Dataset rows
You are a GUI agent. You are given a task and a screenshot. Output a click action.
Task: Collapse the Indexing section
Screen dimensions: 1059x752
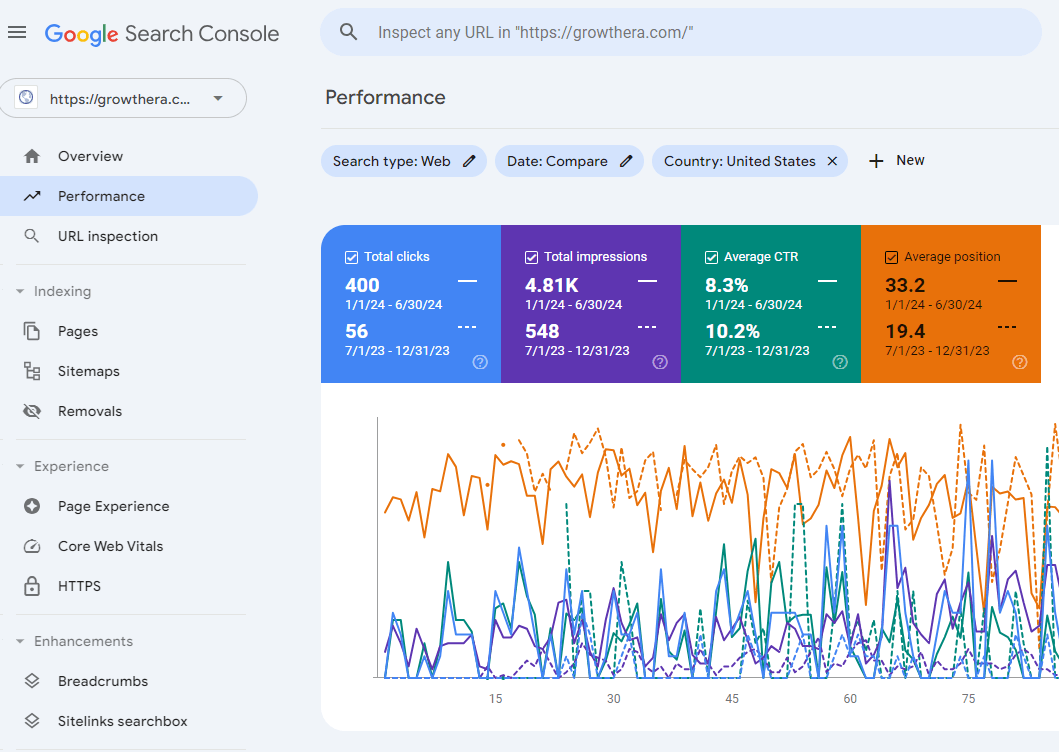coord(20,292)
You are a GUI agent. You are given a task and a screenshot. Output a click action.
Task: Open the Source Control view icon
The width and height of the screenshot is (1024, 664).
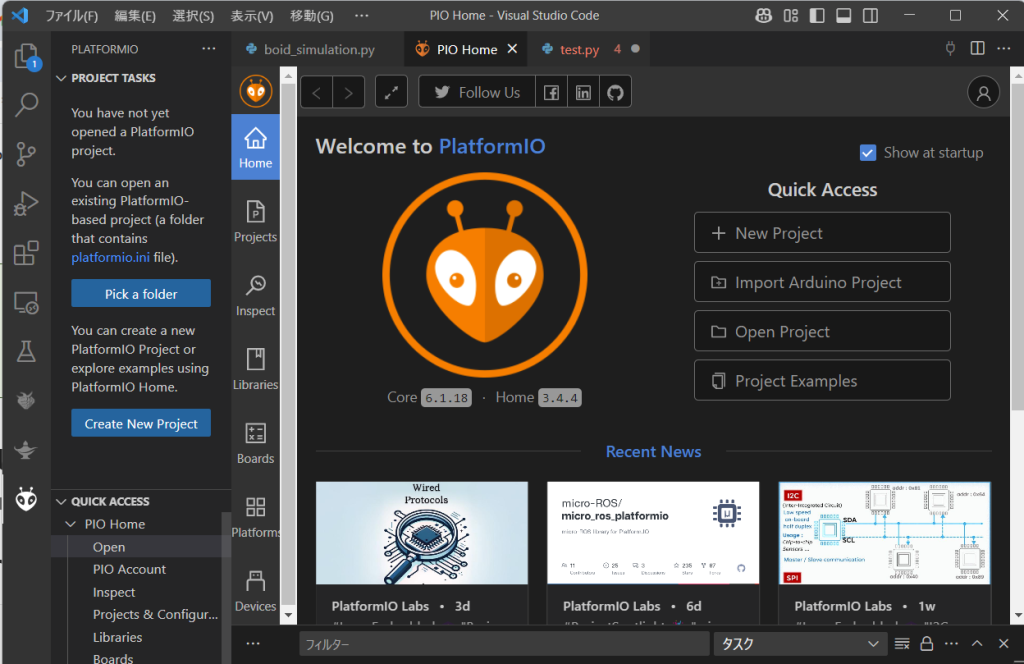coord(26,153)
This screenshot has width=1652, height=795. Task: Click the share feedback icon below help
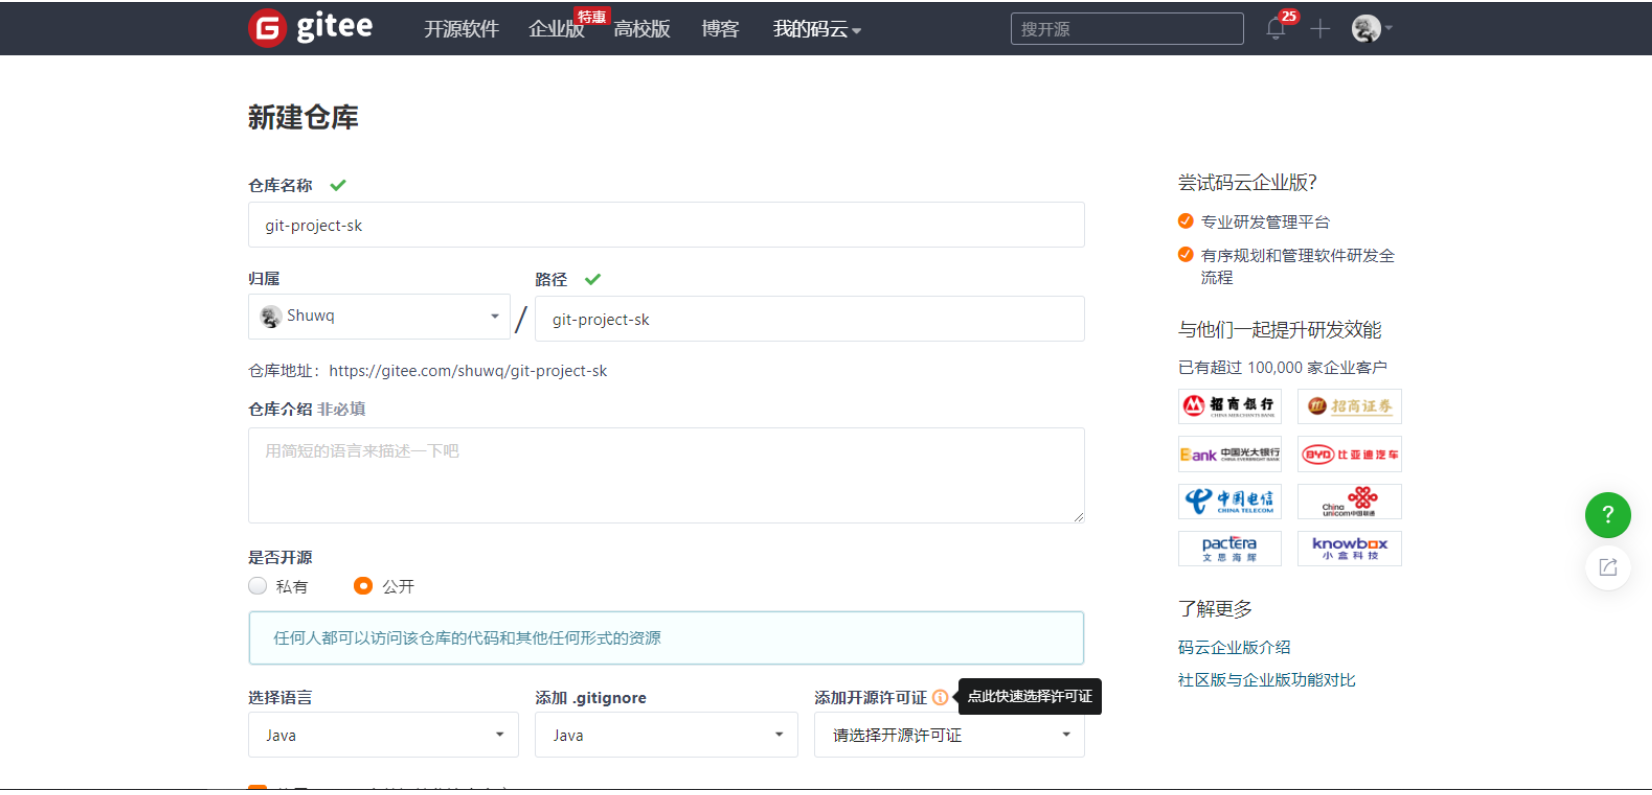pos(1607,568)
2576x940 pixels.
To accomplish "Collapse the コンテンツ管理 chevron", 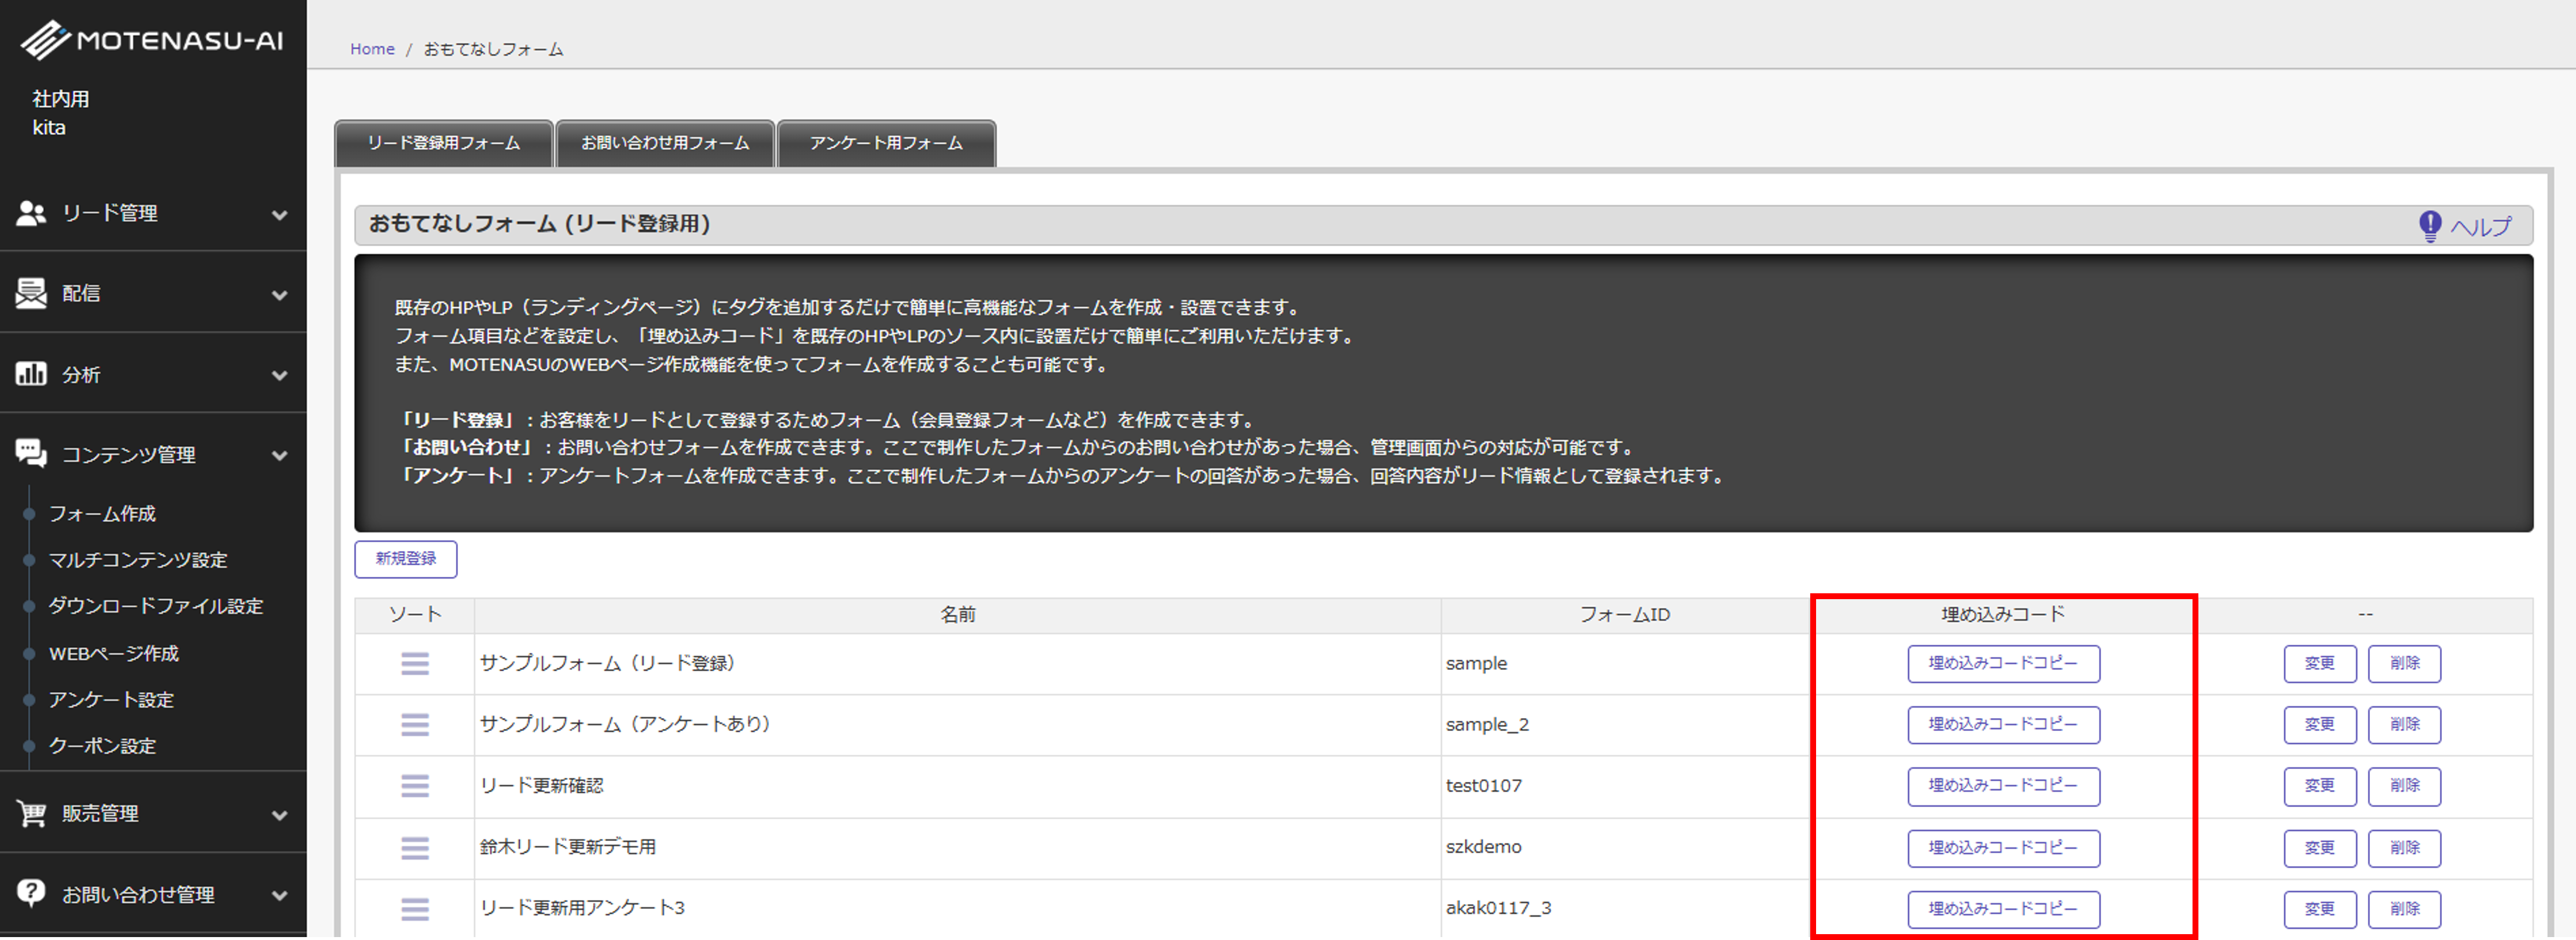I will [280, 456].
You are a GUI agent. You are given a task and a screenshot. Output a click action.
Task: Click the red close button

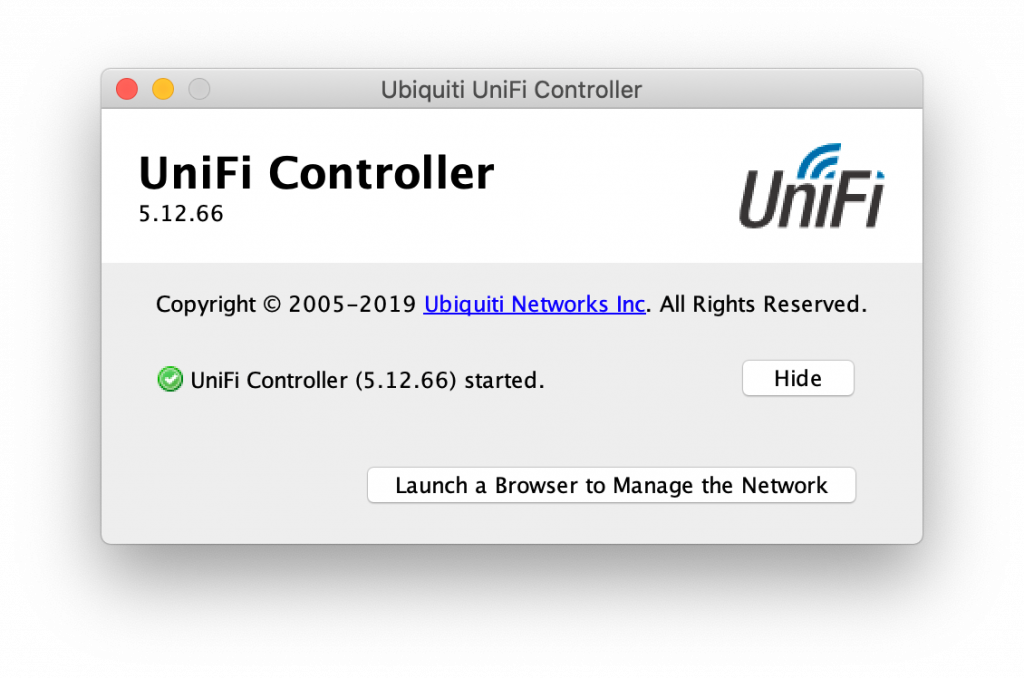(126, 88)
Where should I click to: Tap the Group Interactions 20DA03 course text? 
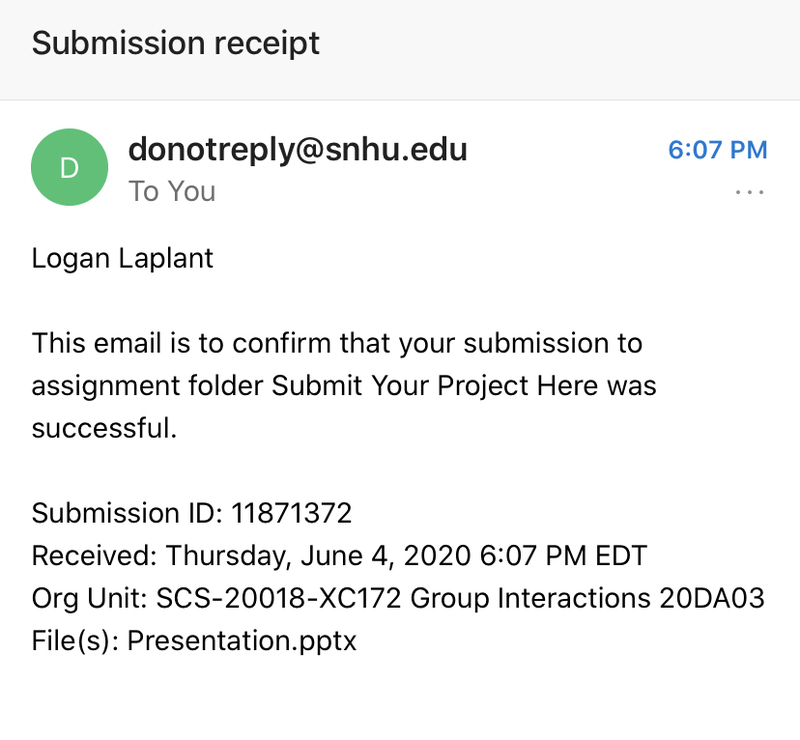587,598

WHAT IS BEING ASKED:
Rewrite the entries starting at the first one and ending at the line that contains "pos(1607,568)", swapping "GUI agent" for "interface agent" and leaving everything else unchanged. Omit the pictures from your answer.

ANSWER TO THE PROBLEM:
You are a interface agent. You are given a task and a screenshot. Output a click action.
Task: Collapse the Indexing section
Screen dimensions: 1059x752
coord(20,292)
You are a interface agent. You are given a task and a screenshot. Output a click action.
Task: Open the Source Control view icon
The width and height of the screenshot is (1024, 664).
coord(26,153)
This screenshot has width=1652, height=795. Task: Click the share feedback icon below help
pos(1607,568)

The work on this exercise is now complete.